EXERCISE DESCRIPTION: Lay out every line of the listing below as a numbered list, skipping blank lines and leaving the pictures out.
— START DATA PROVIDED —
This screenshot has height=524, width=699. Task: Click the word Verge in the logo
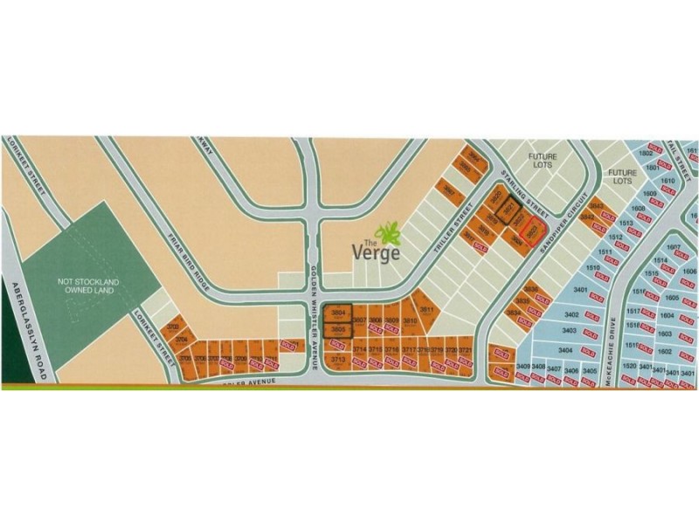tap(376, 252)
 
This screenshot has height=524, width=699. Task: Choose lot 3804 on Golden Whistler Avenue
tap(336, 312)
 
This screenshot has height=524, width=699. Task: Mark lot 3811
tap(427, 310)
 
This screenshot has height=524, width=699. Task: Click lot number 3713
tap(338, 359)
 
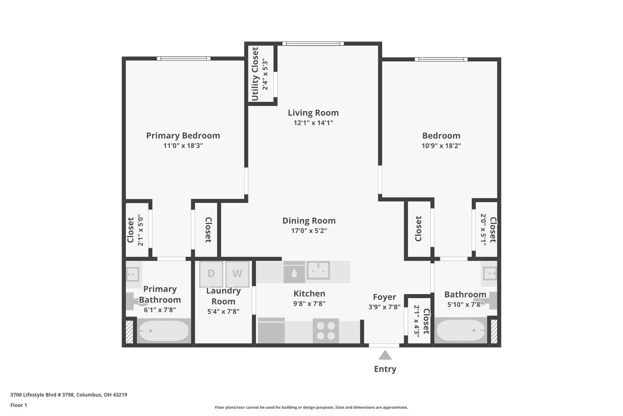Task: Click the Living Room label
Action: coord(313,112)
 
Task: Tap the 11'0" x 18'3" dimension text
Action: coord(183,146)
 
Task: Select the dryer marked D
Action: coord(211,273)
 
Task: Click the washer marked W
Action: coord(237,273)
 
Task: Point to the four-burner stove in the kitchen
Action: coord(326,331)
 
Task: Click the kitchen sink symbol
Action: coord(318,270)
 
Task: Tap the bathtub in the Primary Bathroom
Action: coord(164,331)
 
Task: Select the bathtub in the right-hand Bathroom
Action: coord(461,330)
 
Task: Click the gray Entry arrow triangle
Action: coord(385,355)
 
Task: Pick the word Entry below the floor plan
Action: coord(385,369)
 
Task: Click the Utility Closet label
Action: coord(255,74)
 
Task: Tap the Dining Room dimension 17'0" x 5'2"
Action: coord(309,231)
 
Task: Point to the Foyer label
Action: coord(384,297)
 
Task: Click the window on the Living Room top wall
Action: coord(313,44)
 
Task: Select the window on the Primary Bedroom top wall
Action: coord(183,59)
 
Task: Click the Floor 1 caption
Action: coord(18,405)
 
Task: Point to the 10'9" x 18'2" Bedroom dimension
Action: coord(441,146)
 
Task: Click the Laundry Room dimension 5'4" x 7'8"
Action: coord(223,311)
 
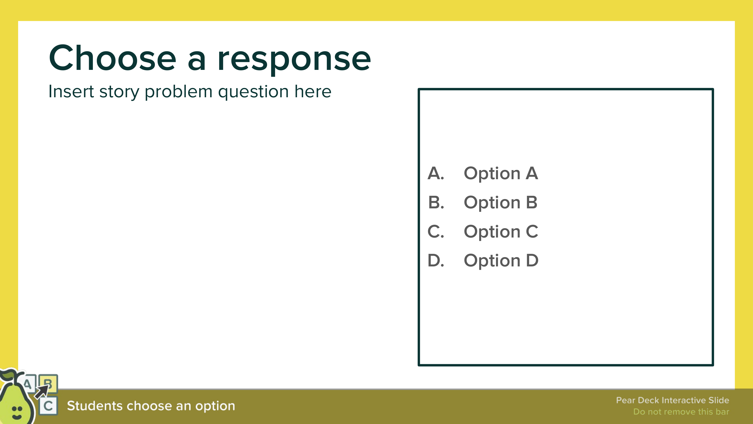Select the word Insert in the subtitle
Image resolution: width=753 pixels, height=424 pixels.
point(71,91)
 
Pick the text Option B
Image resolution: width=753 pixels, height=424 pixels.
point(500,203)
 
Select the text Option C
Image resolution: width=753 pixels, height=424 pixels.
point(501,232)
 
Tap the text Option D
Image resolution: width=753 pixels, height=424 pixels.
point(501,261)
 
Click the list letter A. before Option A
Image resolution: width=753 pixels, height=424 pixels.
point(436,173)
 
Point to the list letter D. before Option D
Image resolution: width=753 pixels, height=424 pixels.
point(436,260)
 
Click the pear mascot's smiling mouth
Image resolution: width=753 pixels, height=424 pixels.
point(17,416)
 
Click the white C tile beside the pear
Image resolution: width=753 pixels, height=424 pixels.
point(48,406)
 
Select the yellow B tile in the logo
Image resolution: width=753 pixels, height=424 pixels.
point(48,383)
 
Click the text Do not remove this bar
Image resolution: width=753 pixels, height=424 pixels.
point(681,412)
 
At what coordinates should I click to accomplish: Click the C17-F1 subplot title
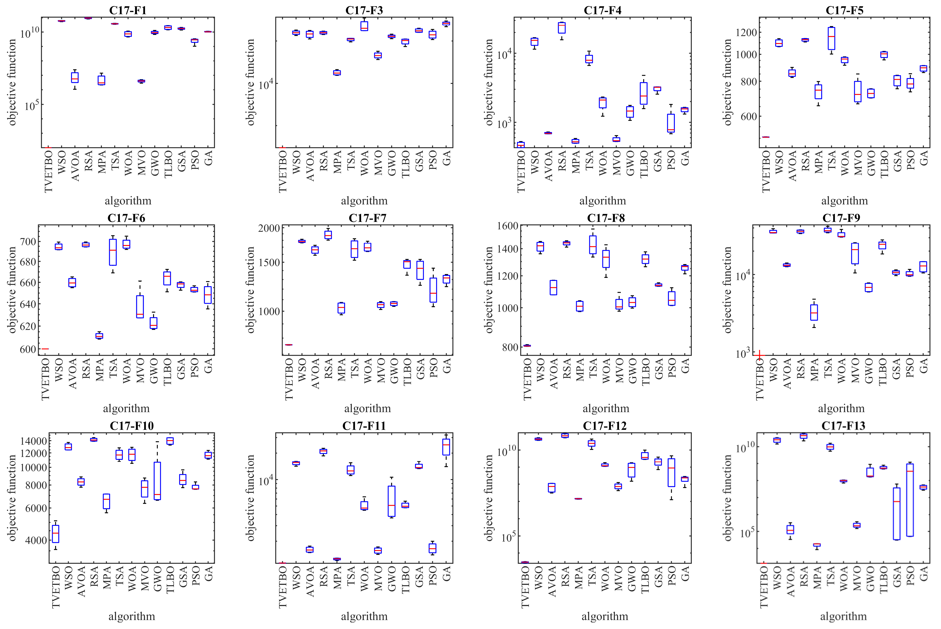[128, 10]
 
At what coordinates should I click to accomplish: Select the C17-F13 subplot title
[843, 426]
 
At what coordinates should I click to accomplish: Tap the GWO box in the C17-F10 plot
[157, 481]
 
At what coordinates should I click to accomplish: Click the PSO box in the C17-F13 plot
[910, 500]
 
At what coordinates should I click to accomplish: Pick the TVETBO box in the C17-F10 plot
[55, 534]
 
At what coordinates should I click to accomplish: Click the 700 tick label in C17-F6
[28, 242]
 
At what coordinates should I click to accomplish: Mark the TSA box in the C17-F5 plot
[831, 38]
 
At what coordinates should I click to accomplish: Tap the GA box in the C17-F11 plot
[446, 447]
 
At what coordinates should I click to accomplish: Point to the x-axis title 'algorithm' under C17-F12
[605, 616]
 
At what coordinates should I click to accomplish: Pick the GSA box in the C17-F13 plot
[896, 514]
— END DATA PROVIDED —
SOLUTION FOR THIS PROBLEM:
1. This screenshot has height=524, width=699. Task: Click the word Verge in the logo
2. tap(376, 252)
3. This screenshot has height=524, width=699. Task: Choose lot 3804 on Golden Whistler Avenue
4. tap(336, 312)
5. This screenshot has height=524, width=699. Task: Mark lot 3811
6. tap(427, 310)
7. This screenshot has height=524, width=699. Task: Click lot number 3713
8. tap(338, 359)
9. Task: Click the Living Room label
10. Action: coord(313,112)
11. Task: Tap the 11'0" x 18'3" dimension text
12. Action: coord(183,146)
13. Task: Select the dryer marked D
14. Action: coord(211,273)
15. Task: Click the washer marked W
16. Action: coord(237,273)
17. Task: Point to the four-burner stove in the kitchen
18. Action: coord(326,331)
19. Task: Click the kitchen sink symbol
20. Action: coord(318,270)
21. Task: Tap the bathtub in the Primary Bathroom
22. Action: coord(164,331)
23. Task: Select the bathtub in the right-hand Bathroom
24. Action: coord(461,330)
25. Task: Click the gray Entry arrow triangle
26. Action: coord(385,355)
27. Task: Pick the word Entry below the floor plan
28. Action: coord(385,369)
29. Task: Click the Utility Closet label
30. Action: coord(255,74)
31. Task: Tap the Dining Room dimension 17'0" x 5'2"
32. Action: coord(309,231)
33. Task: Point to the Foyer label
34. Action: coord(384,297)
35. Task: Click the window on the Living Room top wall
36. Action: coord(313,44)
37. Task: Select the window on the Primary Bedroom top wall
38. Action: coord(183,59)
39. Task: Click the Floor 1 caption
40. Action: coord(18,405)
41. Task: Point to the 10'9" x 18'2" Bedroom dimension
42. Action: coord(441,146)
43. Task: Click the Laundry Room dimension 5'4" x 7'8"
44. Action: coord(223,311)
45. Select the word Insert in the subtitle
46. Image resolution: width=753 pixels, height=424 pixels.
47. point(71,91)
48. Pick the text Option B
49. Image resolution: width=753 pixels, height=424 pixels.
50. point(500,203)
51. Select the text Option C
52. Image resolution: width=753 pixels, height=424 pixels.
53. point(501,232)
54. Tap the text Option D
55. Image resolution: width=753 pixels, height=424 pixels.
56. point(501,261)
57. Click the list letter A. before Option A
58. Image resolution: width=753 pixels, height=424 pixels.
59. point(436,173)
60. Point to the list letter D. before Option D
61. Image resolution: width=753 pixels, height=424 pixels.
62. point(436,260)
63. Click the pear mascot's smiling mouth
64. Image resolution: width=753 pixels, height=424 pixels.
65. point(17,416)
66. Click the white C tile beside the pear
67. Image resolution: width=753 pixels, height=424 pixels.
68. point(48,406)
69. Select the yellow B tile in the logo
70. Image resolution: width=753 pixels, height=424 pixels.
71. point(48,383)
72. Click the text Do not remove this bar
73. Image resolution: width=753 pixels, height=424 pixels.
74. point(681,412)
75. At what coordinates should I click to accomplish: Click the C17-F1 subplot title
76. [128, 10]
77. At what coordinates should I click to accomplish: Select the C17-F13 subplot title
78. [843, 426]
79. At what coordinates should I click to accomplish: Tap the GWO box in the C17-F10 plot
80. [157, 481]
81. At what coordinates should I click to accomplish: Click the PSO box in the C17-F13 plot
82. [910, 500]
83. At what coordinates should I click to accomplish: Pick the TVETBO box in the C17-F10 plot
84. [55, 534]
85. At what coordinates should I click to accomplish: Click the 700 tick label in C17-F6
86. [28, 242]
87. At what coordinates should I click to accomplish: Mark the TSA box in the C17-F5 plot
88. [831, 38]
89. At what coordinates should I click to accomplish: Tap the GA box in the C17-F11 plot
90. [446, 447]
91. At what coordinates should I click to accomplish: Point to the x-axis title 'algorithm' under C17-F12
92. [605, 616]
93. At what coordinates should I click to accomplish: Pick the GSA box in the C17-F13 plot
94. [896, 514]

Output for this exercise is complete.